• **Work task 1**
List every imaging method named in the passage on diagnosing synovial chondromatosis.
• **Work task 2**
Resume the passage on diagnosing synovial chondromatosis, starting after its final sentence.

Text for analysis below:

In summary, the diagnosis of SC should combine multiple diagnostic methods. US is useful for early screening and postoperative follow-up, while x-ray is the preferred method to identify calcified lesions, although non-calcified cases may be missed. CT can precisely assess calcification patterns and bone destruction, while MRI provides a comprehensive evaluation of synovial lesions, loose bodies and soft tissue involvement, making it suitable for early diagnosis and the assessment of malignancy. Definitive diagnosis still requires pathological analysis. The diagnosis of SC relies on a comprehensive evaluation of imaging and pathology, and AI-assisted diagnosis shows potential, but further research is needed for validation.

SC must be differentiated from all diseases that may cause intra-articular free bodies or synovial proliferation, including crystal deposition diseases (such as calcific tendinitis and hydroxyapatite deposition), osteochondral free bodies (such as osteochondritis dissecans), arthritis-related lesions (such as rheumatoid arthritis, degenerative arthritis and osteoarthritis), synovial proliferative diseases [such as pigmented villonodular synovitis (PVNS) or synovial hemangiomas], and other conditions (such as giant cell tumors of the tendon sheath, elbow joint tuberculosis, tumor-induced calcification and periarticular scleroderma) (27,53,54). The majority of these diseases can be distinguished through clinical presentation, imaging and pathological examination. However, the differential diagnosis between PSC and SS is particularly notable, as misdiagnosis can lead to unnecessary overtreatment, while failure to diagnose may delay treatment and compromise the outcome (52).

End of Text for analysis.
Given data below:

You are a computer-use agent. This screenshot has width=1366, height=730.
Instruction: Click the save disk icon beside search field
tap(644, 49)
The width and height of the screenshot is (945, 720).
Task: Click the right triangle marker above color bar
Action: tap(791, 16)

End of Given data.

• **Answer 1**
US, x-ray, CT, MRI

• **Answer 2**
Imaging findings are the cornerstone for differentiating SC from SS (27). SC typically presents with cartilage nodules on the synovial surface, multiple free bodies in the joint and mild synovial thickening (2). By contrast, SS appears as an irregular soft tissue mass around the joint, with fewer free bodies (47). The calcification patterns in SC are typically ring-like, clustered or lobulated, which are characteristic of cartilage calcification (7,42). Conversely, SS presents as diffuse, patchy or punctate calcification with uneven distribution (52). SC lesions are generally confined to the synovium and rarely infiltrate deep tissues, whereas SS is more prone to invasion of muscles, nerves and blood vessels, with widespread edema and soft tissue infiltration visible on MRI (21,52). The degree of local tissue destruction also differs. SC shows mild bone erosion on the joint surface, with localized bone defects visible on CT and preserved bone cortex, while SS tends to cause bone destruction, periosteal reaction and marrow infiltration, indicating a higher degree of aggressiveness (7,21,52).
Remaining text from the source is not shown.